Starting January 1, 1997, choosing whether your company will be taxed as a partnership (the owners are taxable) or a corporation (the entity is taxable) may be as easy as checking a box! Say good-bye to the tortuous analysis often used to discern the differences between corporations and partnerships.

In the past, if a business had any three of four corporate characteristics -- continuity of life, centralized management, limited liability or free transferability of interests -- it was taxed as a corporation. Unfortunately, merely possessing certain powers, terms and conditions could hand the business a large and unexpected tax liability.

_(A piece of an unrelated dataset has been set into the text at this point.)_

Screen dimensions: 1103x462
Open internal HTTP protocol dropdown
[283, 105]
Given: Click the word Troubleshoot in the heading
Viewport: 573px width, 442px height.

Businesses required to be taxed as corporations, and thus ineligible to check the box, include entities incorporated under specific federal and state statutes, associations treated as corporations under state law, wholly-owned state organizations, joint stock companies, insurance companies, banks, publicly traded partnerships, taxable mortgage pools, and specified foreign organizations.

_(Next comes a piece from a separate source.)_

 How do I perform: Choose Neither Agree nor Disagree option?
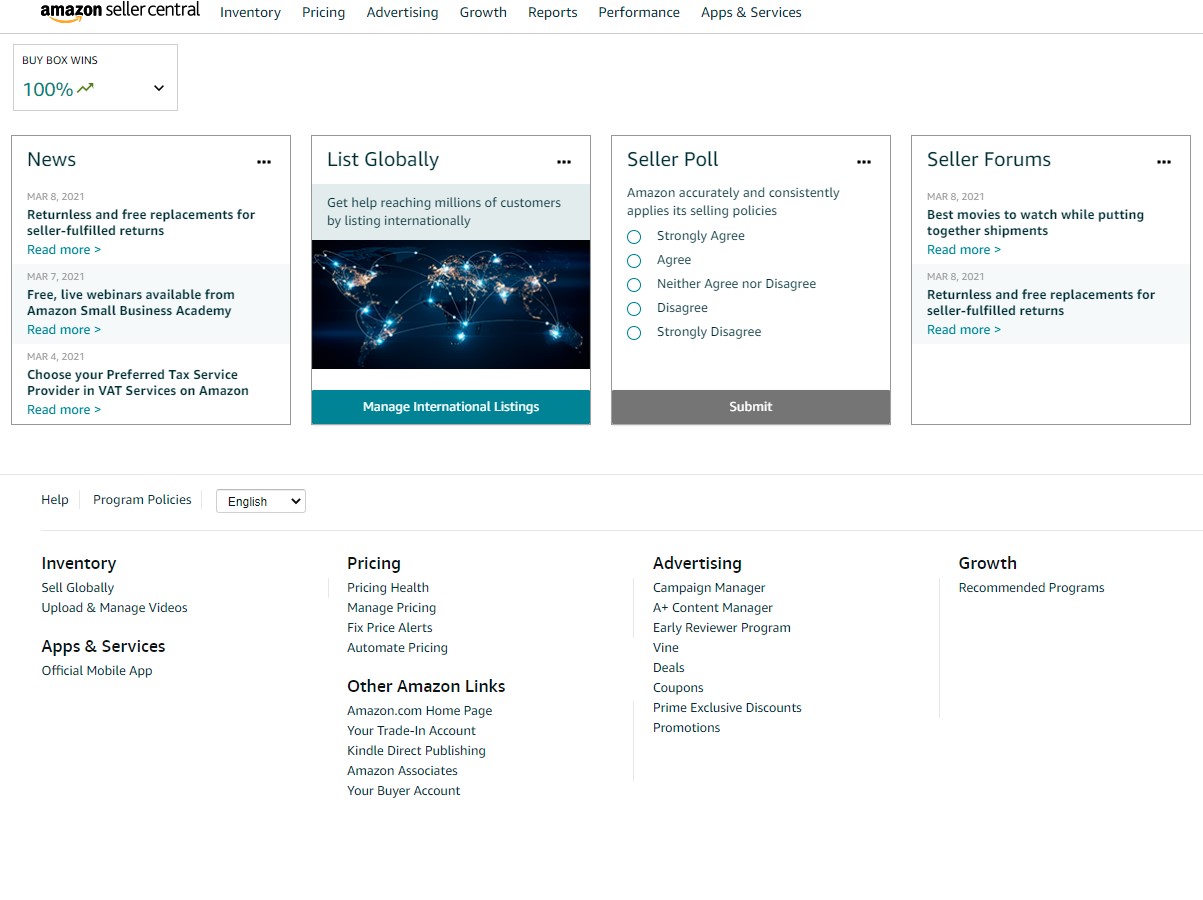click(x=634, y=285)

The current distinction between a business and a trust (trusts generally lack an objective to carry on a business and divide profits, as well as lacking associates) remains intact. The regulations, however, treat any entity that is not classified as a trust as a business entity.

Electing Tax Treatment

Even if an entity may elect to be taxed as either a corporation or a partnership, not many corporate elections are anticipated, since corporate taxes are generally more complicated and expensive.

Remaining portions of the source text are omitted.